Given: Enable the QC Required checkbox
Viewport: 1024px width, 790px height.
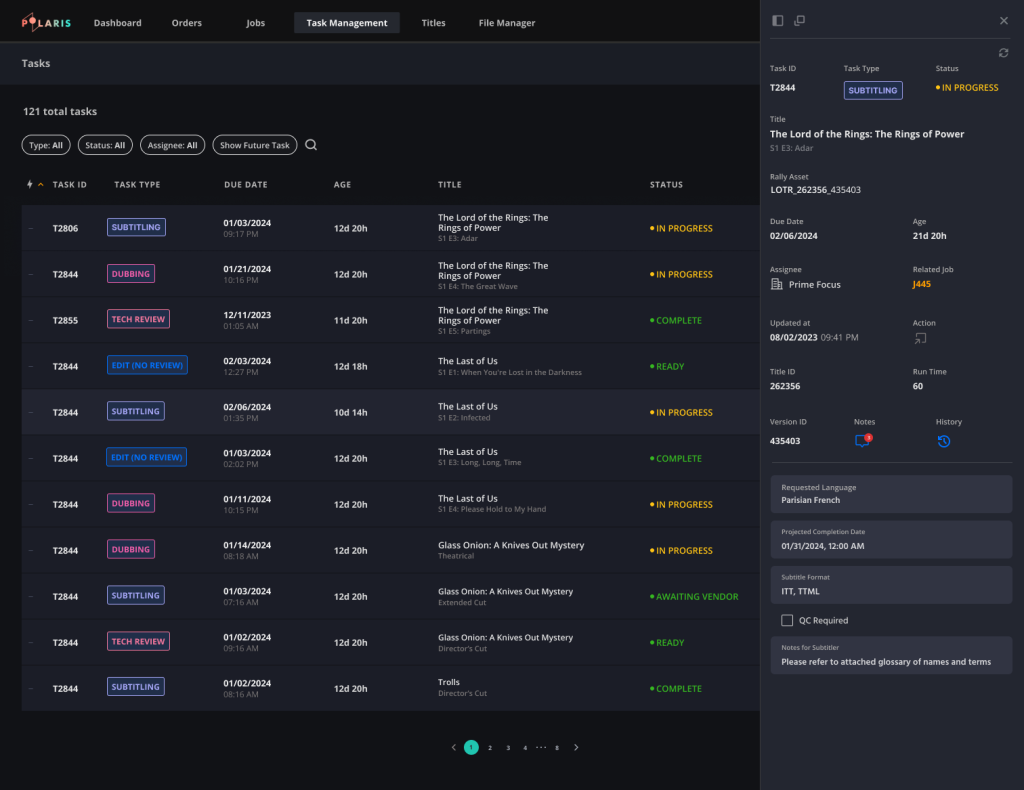Looking at the screenshot, I should pyautogui.click(x=788, y=620).
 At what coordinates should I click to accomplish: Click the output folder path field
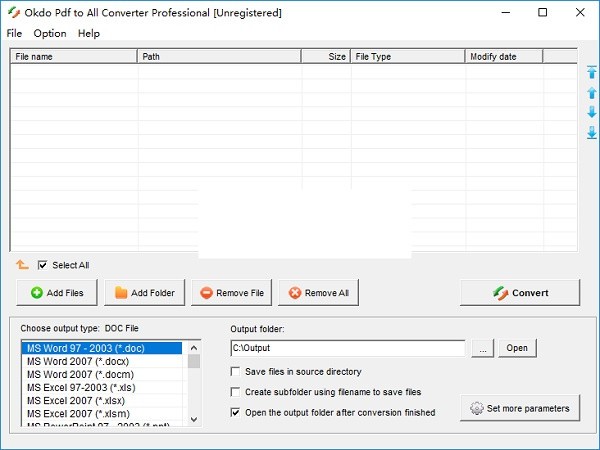click(x=347, y=348)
====================
# Task to carry out
With the pictures left aside, set down each entry above exactly as it stands.

# Output below
Given: Enable the QC Required checkbox
Viewport: 1024px width, 790px height.
Looking at the screenshot, I should pyautogui.click(x=788, y=620).
 At what coordinates should I click to accomplish: Click the output folder path field
click(x=347, y=348)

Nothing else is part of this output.